The title has a bit of the ring of a rock anthem about it, don’t you think? Up, Up and Away by the 5th Dimension? Or perhaps one of these inspirational business books that promise to get you out of that career rut. A big hallo then for the review of the Financial Ombudsman Service (FOS) by the Rt Hon Lord Hunt of Wirral MBE available at http://www.thehuntreview.org.uk/
I took a look at what Lord Hunt (LH) identified as “the most contentious and difficult issue for this Review“. It got a chapter of its own called “Transparency – Performance Data”. The consumer bodies wanted lots of information with poorly performing companies ‘named and shamed’. The companies resisted it for various fairly predictable reasons – one of which was that “consumers would not understand the information and might be misled by it.” So easily confused they are – poor things. So consumer orgs for and companies against. LH said he was disappointed by this polarised response but he could hardly have been surprised.
In the event he went on to conclude that information on complaint performance is relevant and that there was “no legitimate justification for withholding it as a matter of principle.” The FOS already publishes an anonymised benchmarking table showing the top 11 financial groups. What is surprising is not that the worse performing companies want to keep their performance under wraps but that, according to Walter Merricks, the chief Ombudsman, “the best firm (does not) seem to want to promote its performance positively“.

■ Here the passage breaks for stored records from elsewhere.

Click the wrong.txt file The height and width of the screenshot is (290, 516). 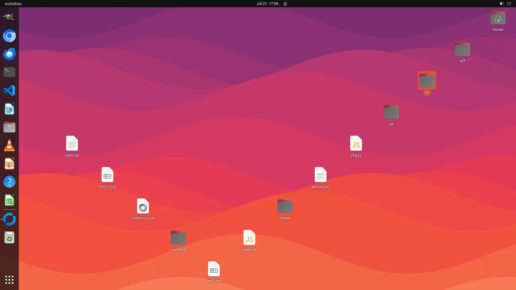[x=320, y=175]
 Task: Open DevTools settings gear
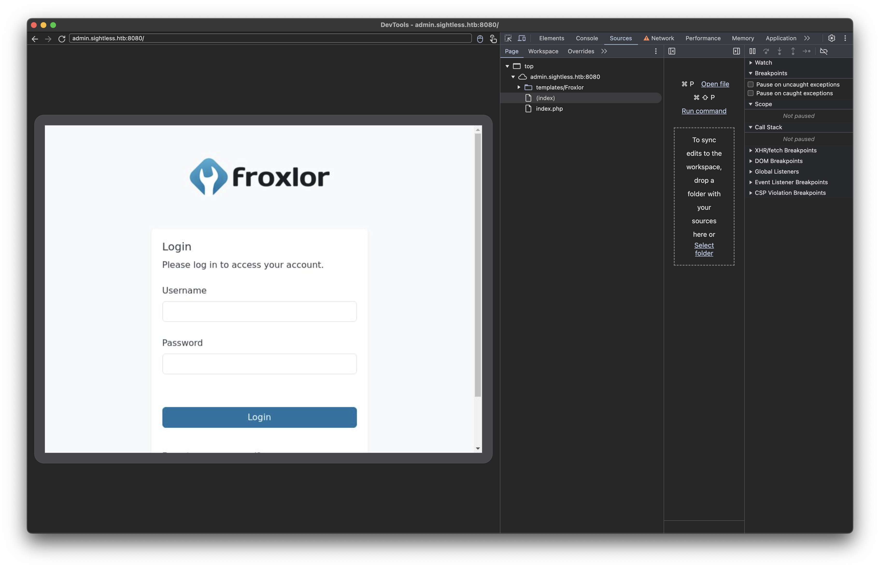tap(831, 38)
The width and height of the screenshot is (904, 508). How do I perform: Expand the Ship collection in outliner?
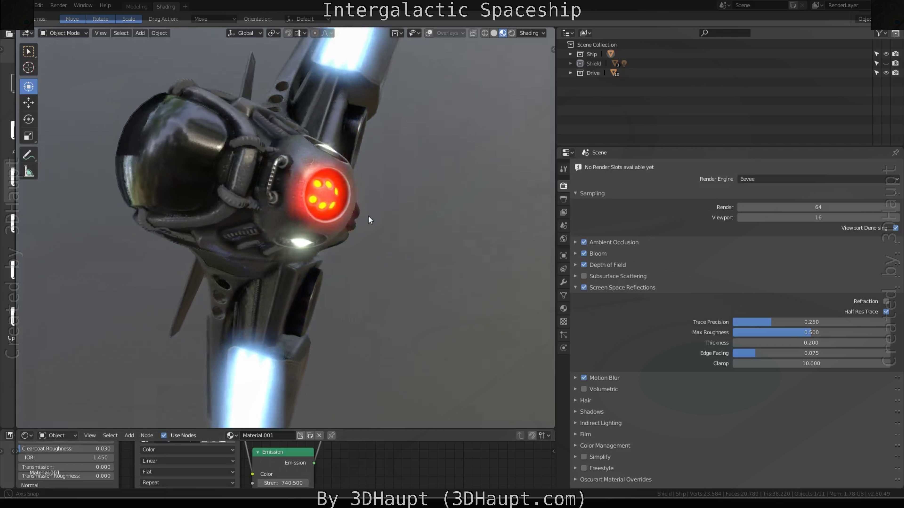click(x=571, y=54)

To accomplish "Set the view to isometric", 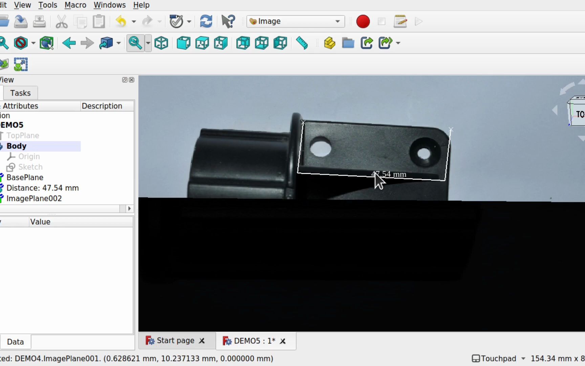I will pos(161,43).
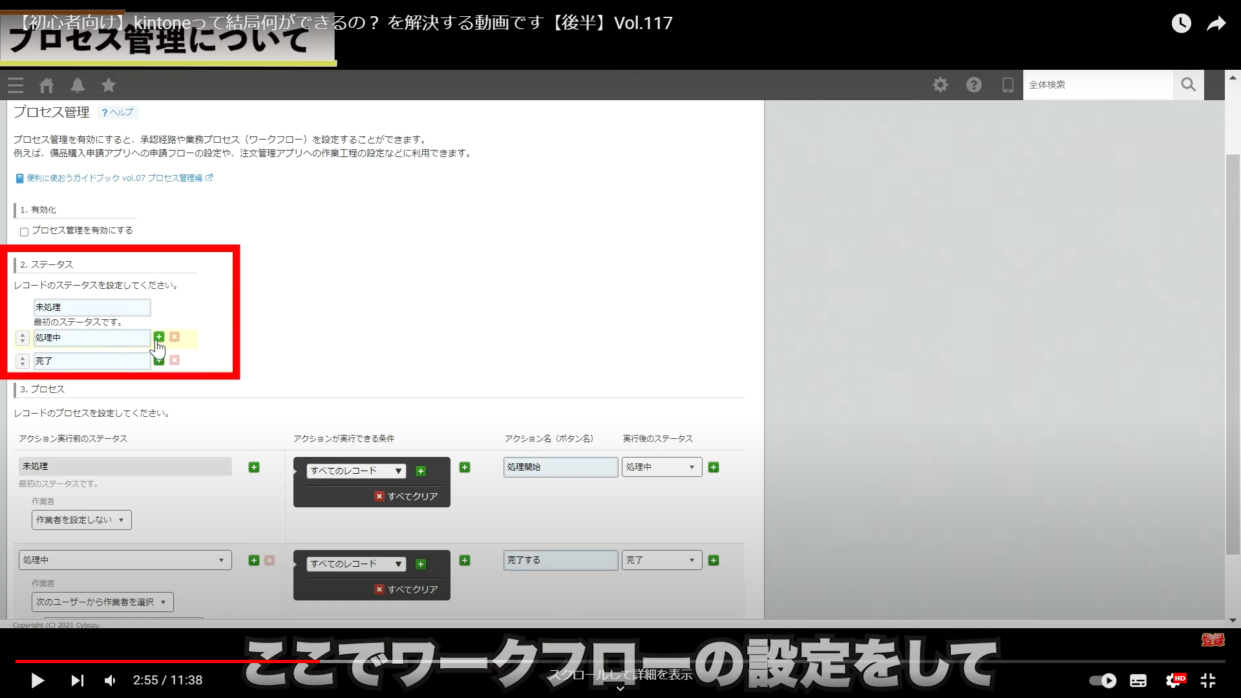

Hunt suggests a mix of carrot – an Award for exceptional improvement in complaint handling – and stick – the Worst Performer identified in each of the markets the FOS covers by reference to the rate of upheld complaints. Much remains to be decided and the negotiations will go on for a while I would guess. Hunt concludes by saying he finds “openness both desirable and inevitable“. Amen to that.
All this manoeuvring brings to mind how the public sector has addressed the challenge of openness. Public sector performance in this area is a model of openness. If you look at the reports of the Healthcare Commission and the Parliamentary and Health Service Ombudsman, you will find the parties listed and named.
Case No. E.1947/02- 03 Discharge Procedures
Poor transfer arrangements and nursing care
Complaint against BUPA Care Homes and Bexley Bromley and South East London Strategic Health authority, formerly Greenwich Health Authority
Summary of Case
etc. – this is from an old Ombudsman Case – we will await the revised format of cases promised for any day now.
The Healthcare Commission also names the organisations involved in the complaints it deals with – a job it is giving up in April 2009. Escalated complaints go straight to the Ombudsman after that.
So perhaps in preparation, Anne Abraham’s office is doing a consultation on principles of complaint handling – get your comments in by 12th August even if they are covered with sand stuck on with Factor 50. Great reading for the beach.